YOUR INSTRUCTIONS: Retype all of the data word for word, without pictures.
MATERIAL FOR THIS EXERCISE Block Start
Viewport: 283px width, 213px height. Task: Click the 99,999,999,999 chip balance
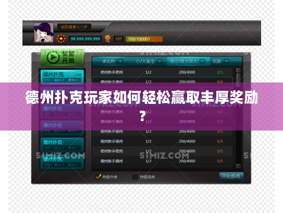[x=85, y=39]
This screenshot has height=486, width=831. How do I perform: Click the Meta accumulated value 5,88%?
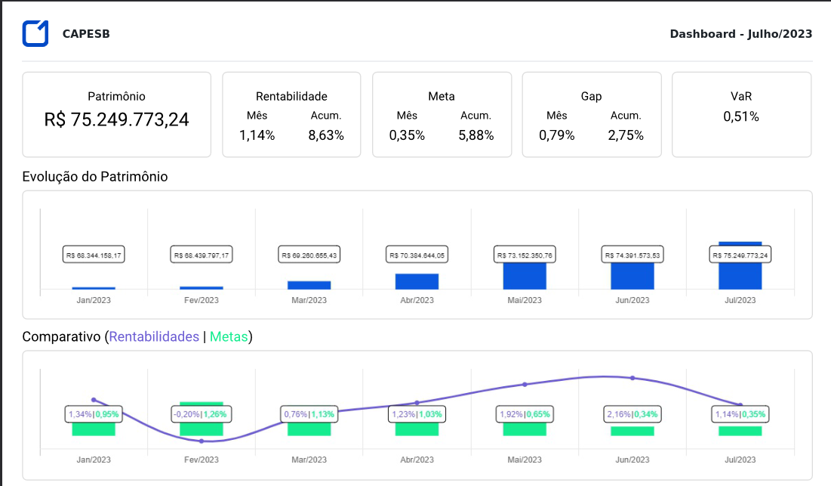click(476, 135)
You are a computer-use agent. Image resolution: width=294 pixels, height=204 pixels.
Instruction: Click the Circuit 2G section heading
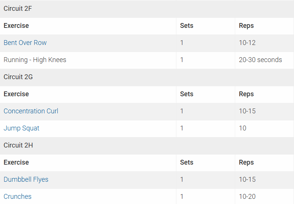tap(18, 77)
MATERIAL FOR THIS EXERCISE Block End
TASK ANSWER:
Viewport: 283px width, 213px height. Task: Click the 99,999,999,999 chip balance
[x=85, y=39]
This screenshot has height=486, width=831. How do I perform: Click the Meta accumulated value 5,88%?
click(476, 135)
You are a computer-use agent. Image resolution: width=294 pixels, height=204 pixels.
Instruction: Click the Circuit 2G section heading
tap(18, 77)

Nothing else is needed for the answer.